- **課題文**:
これって、いったいどこが問題なのか?をかつて音楽業界にいた私の個人的見解をまじえてお話してみたいと思います。ただし、私は著作権の専門家ではないので、細かい点については間違いがあるかもしれないので詳しい方がいれば、遠慮なくご指摘ください。


まず、包括契約について。


JASRACが著作権を管理している全ての曲を放送事業者が自由に使うため、事前に一定額をJASRACに支払う契約のことです。つまり一定額をJASRACに支払えば、放送事業者にとってはJASRACの曲がかけ放題ということになります。


一定額とは放送事業収入の1.5%という取り決めになっています。


しかし、包括契約だから誰の曲が何回放送中に使用されたかという正確なデータは存在していません。


いわばどんぶり勘定です。


私などは包括契約云々より「正確なデータがない」ほうが問題のような気がするのですが、この点については後で述べます。


では、JASRACが放送事業者と包括契約を結ぶと何故、新規参入を制限することになるのか?


JASRACの前身は1939年に設立された大日本音楽著作権協会です。国内の作曲家と演奏家の権利を保護するために当時の内務省が中心になり、官民一体となって設立されたのです。


いわば国策として著作権業務への参入を許可制とし、以来、日本国内ではJASRACが独占的に著作権業務を遂行してきました。


国策として設立されたということは法が定めた独占事業者ということになります。


それが昨今の規制緩和です。


2001年にJASRAC以外の業者による楽曲管理が可能になったのです。


この結果、現在JASRAC以外で著作権管理業務を行っているのは2社。「イーライセンス」「ジャパン・ライツ・クリアランス(JRC)」です。


JASRACが1978年から放送事業社と包括契約を結んでいるため、この2社の管理楽曲を放送事業者が使う場合は、別途使用料を追加で払わなければならないため、放送事業者はこの2社が管理している楽曲を(面倒くさいし、新たな使用料が発生する)使用しないという状況になります。


正確に言うと、JRCは放送分野における著作権管理業務を行っていないため、「他社の新規参入を制限している」の他社とはイーライセンスのことを指します。


実際、過去にイーライセンスが委託され管理している楽曲のため、放送局が意図的にこの曲を使わずに問題化したことがありました。


こういうことから公正取引委員会は、これを競争阻害の事例と認定し、今回の排除命令に繋がったと言われています。


以上、こここまでが大筋での今回の流れです。


私が感じた第一の疑問。


今回公正取引委員会が問題にしている「包括契約」が放送事業者のみに限定されていることです


JASRACが包括契約を結んでいるのは放送事業者だけでなく、店舗のBGM、カラオケで商売をしている店、ストリーミング配信など多岐にわたっているのに、何故、今回は放送事業者だけに限定したのか?という疑問です。これに対する公正取引委員会からの正式な回答はありません。

- **表示データ**:
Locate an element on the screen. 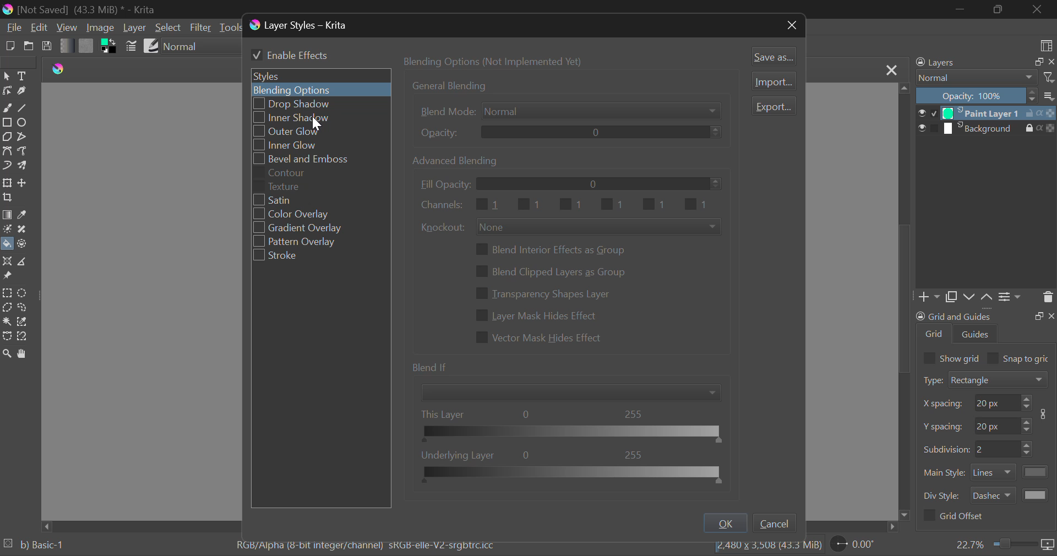 The width and height of the screenshot is (1057, 556). Enable Effects is located at coordinates (297, 55).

- **演習問題**:
A) JASRACの包括契約についての文章を読み、次の問いに答えなさい。
(i) 包括契約で放送事業者が支払う一定額は、どのように取り決められているか。
(ii) JASRACの前身は何という団体で、何年に設立されたか。
(iii) JASRAC以外の業者による楽曲管理が可能になったのは何年か。
B) JASRACの包括契約についての文章を、最後の文の後から書き継ぎなさい。

- **解答**:
A)
(i) 放送事業収入の1.5%と取り決められている。
(ii) 大日本音楽著作権協会で、1939年に設立された。
(iii) 2001年。

B)
放送事業者との包括契約は、むしろ放送局の利便性を考え、放送局側から申し出て成立したものだと聞いています。自由に楽曲を使えることで、音楽文化の多様性を担保し、エンドユーザーの要望にも応えている、と私は理解していました。


しかし、包括契約では誰の曲が何回使用されたかを特定できないため、作曲家や作詞家への分配に公平さを欠くという指摘もあります。


現在のシステムはこうなっています。


著作権印税は13週ごとに集計されたものが音楽出版社を通じて著作権者に支払われます。


しかし、放送局が13週の間にオンエアされた楽曲をすべて調査することは不可能とは言わないまでも、相当な労力とコストがかかります。


そこでJASRACが指定した1週間に限り、各放送局がオンエアした全ての楽曲についてサンプリング調査を行い、JASRACに報告するという仕組みになっています。


この報告を基にJASRACは作家への分配比率を決めるのです。


つまり、残りの12週の実績は無視されてしまうことになります。


ここには問題がありますよね。


だからJASRACも民放連との間で2012年までには全曲報告する体制を整えるという合意を得ており、システムを含め実現に向け努力していますし、多くのキー局はそれに従っています。


NHKでは既に1年ほど前から使用した楽曲、全曲を報告させる体制になっています。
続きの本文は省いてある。